My mother is starting to make end of life decisions as to how she wants things done. She has 5 children living and one sibling (the one she lives with) feels that all of her children should "chip in" and pay for cremation services and monument costs. How are final costs usually handled? My mother has no life insurance, however does have savings to cover costs needed to pre-plan her wishes. Not all children are able to contribute to these costs, WWIII is about to break out over this situation, HELP!
It, therefore, is up to HER to pay for her last arrangements. There is nothing I know of, legally or otherwise, that says that her children have to pay for the cremation and internment. One of you should have access to the money in her account upon her death to pay the expenses.
If she has the money, but she wants the kids to "chip in", what would she then be doing with her money? Is she planning to give it to someone and needs to know that all her children will financially take care of her death?
This sounds fishy to me. "NO" should be the answer to your mother. That is her obligation to pay for her own arrangements. Then make sure you all have your rifles ready 'cause here comes WW3.
unassuming gravemarker. To this day, I don’t know what the heck my parents paid for all those years. Neither had funerals or memorial services. They did have plots, though, for which I am grateful. That would have been another $5,000. There was no inheritance and the cost all fell on us. We’re still dealing with the repercussions.
Make sure you know exactly what to expect when she passes. Get a copy of any pre-planning paperwork and memorize it, especially the fine print. I am an only lonely and couldn’t possibly shirk the responsibility I felt for my mother’s final wishes. But, my mom would be incensed if she knew how her careful preplanning all turned out and how much it cost us.
If possible, mom should pre-pay her final expenses. She can go to a funeral home and arrange that. Does she have a plot? Or a plan for her cremation, and remains?
My parents preplannex and prepaid their funeral arrangements. There were some additional expenses that were paid out of a checking account that was joint with POA sibling, so not frozen upon death.

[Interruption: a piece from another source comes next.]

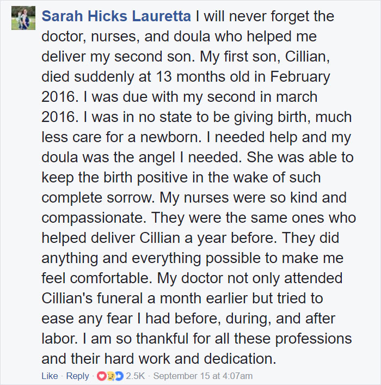Image resolution: width=381 pixels, height=385 pixels.
Task: Open Sarah Hicks Lauretta's profile picture
Action: 23,18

When my Mom passed, it was my Dad who paid for everything. My parents had a family plot where 5 generations were buried. When my Dad passed, it was his estate that paid for his funeral. Otherwise, I would have needed to pay being an only child.
I realize not everyone leaves an estate where money can be pulled for such cost. When that happens, either everyone chips in as much as they can... with cremation one doesn't need to purchase a plot or metal drawer, the ashes can be spread at Mom's favorite place. That's what I want for myself.
Taking care of an elder can be expensive. Even something as simple as Depend garments can wipe out a well thought of budget. Eye glasses, and hearing aids are out of pocket expenses. Those are very expensive.
Special food items, such as Boost or Ensure is expensive. There are co-pays when it comes to doctor appointments, and believe me, elders have a lot of doctors, and co-pays on prescription medicine. New clothing as clothes do not last long with stains that are hard to get out. Plus changes in weight. Shoes are expensive.
Did your brother need to make changes to his house which would help Mom? Like putting up grab bars in the bathroom, put in a higher toilet, change the shower spray to a hand-held spray, and purchase a shower bench or chair? Did Mom need a lift-recliner? How about a rolling walker?
My own Dad had Agency caregivers, 3 shifts per day, and that was costing him $20k per month, yes per month, so having your brother be your Mom caregiver has saved the family a lot of money at this point. Then there is no telling what would happen later on. Mom might need extra care at home, or need to go onto Medicaid [which is different from Medicare] and be moved to a skilled nursing facility.
I assume Mom is still clear minded since your profile mentioned age related issues, then she can do what she wants with her money. It's not easy to direct a parent to talk about buying a grave plot or columbarium drawer.
In a perfect world (LOL) there are assets/life insurance/prepaid burial plans to take care of these things. But (as we all know)life isn't perfect. When my friend's Mom passed there literally was less than $30 in assets. NONE of the kids had financial resources to pay for the funeral. So the funeral home took all 5 kid's credit cards, divided the bill by 5 and it all got charged equally.
Lesson here for all of us.
You can contact the funeral home and ask about prepayment. I did this with my father because if he had needed a nursing home, they would not have left enough money to cover the final expenses. Thankfully it never came to that and 7 years later he passed on and everything was covered, exactly as planned.